◆ **Deine Aufgabe**
Schreib die Zeilen unten ab, und zwar von der Zeile mit „You are a computer-use“ bis zur Zeile mit „pos(92,648)“, beide eingeschlossen. Lass dabei die Bilder weg.

◆ **Auszüge aus Datensätzen**

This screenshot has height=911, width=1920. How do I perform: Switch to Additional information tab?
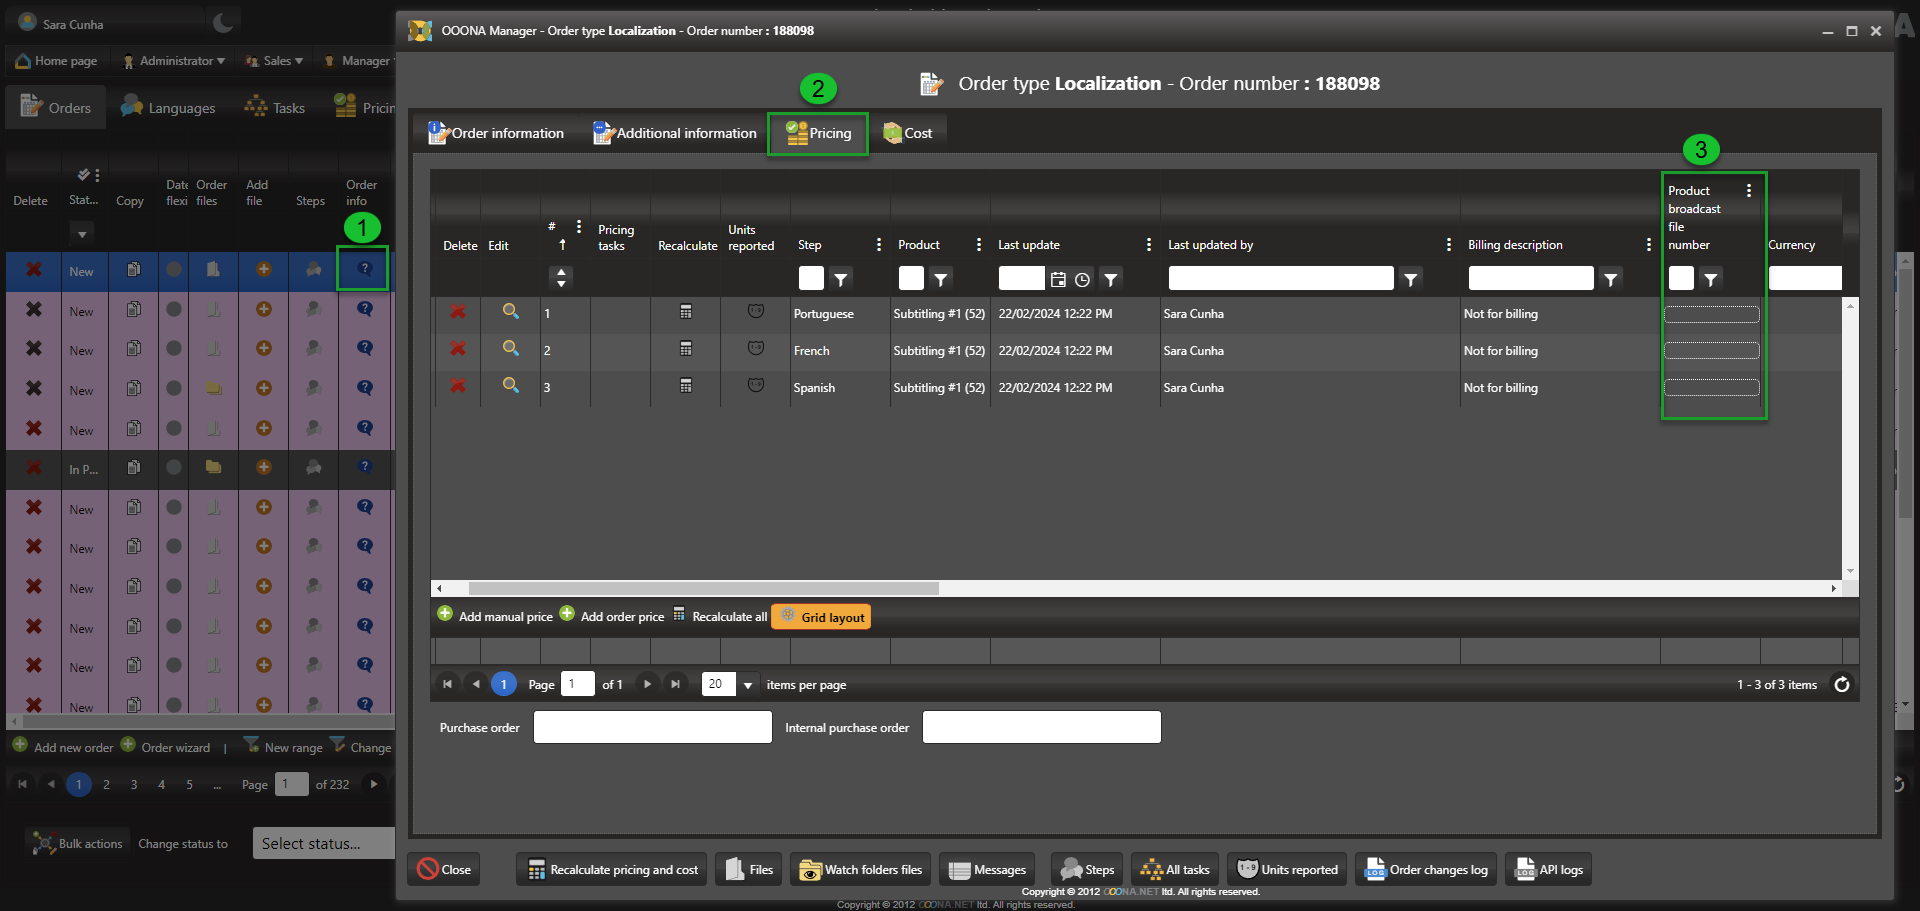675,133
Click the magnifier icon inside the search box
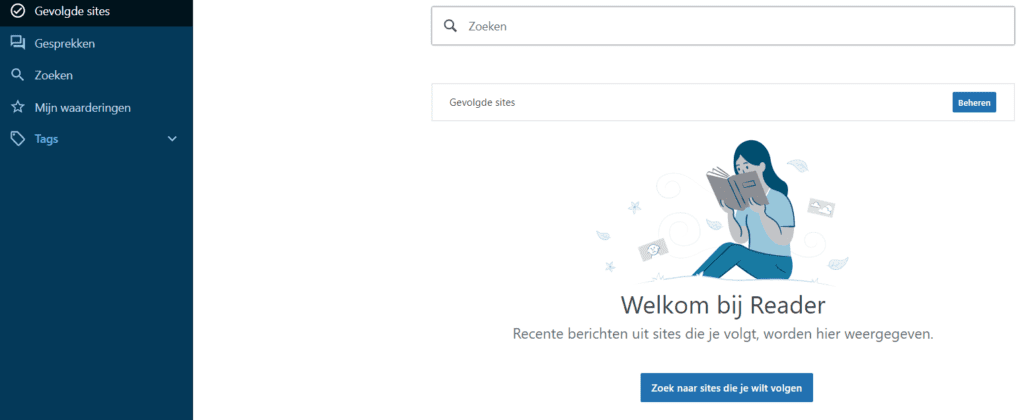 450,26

* * *

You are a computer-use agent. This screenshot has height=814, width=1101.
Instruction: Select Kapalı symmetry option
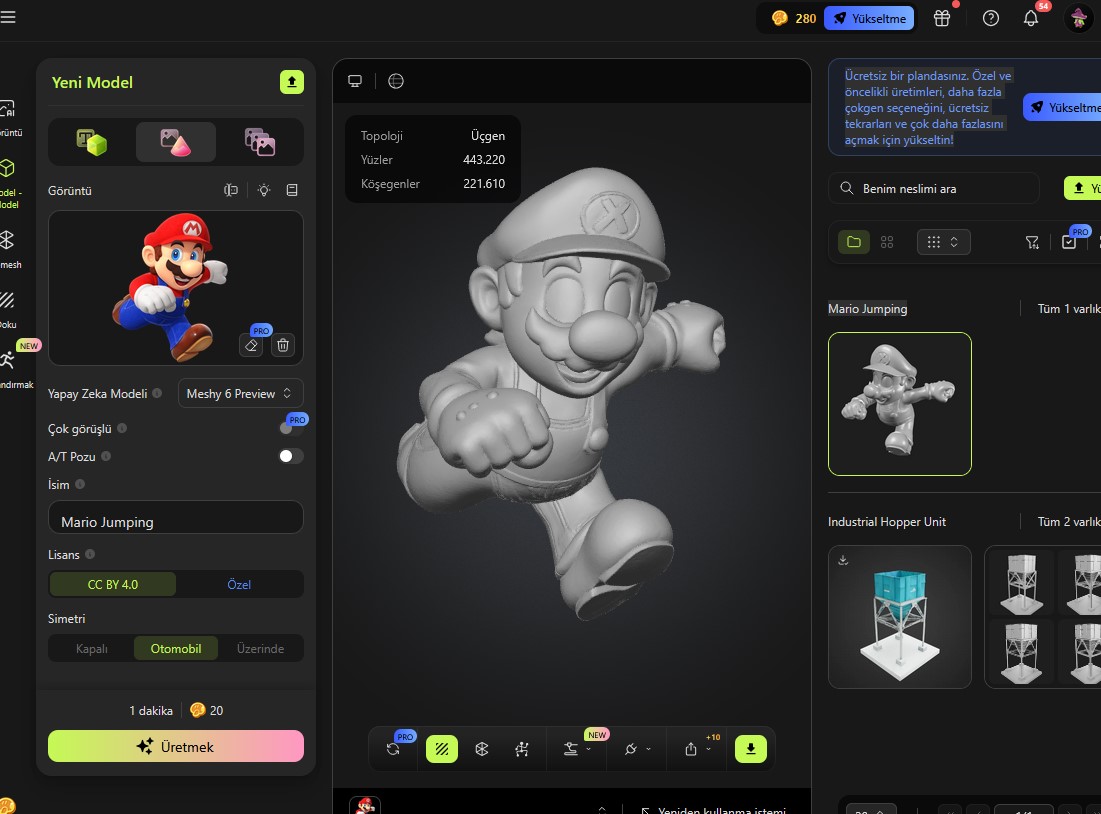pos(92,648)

◆ **Ergebnis der Übung**
You are a computer-use agent. This screenshot has height=814, width=1101.
Instruction: Select Kapalı symmetry option
pos(92,648)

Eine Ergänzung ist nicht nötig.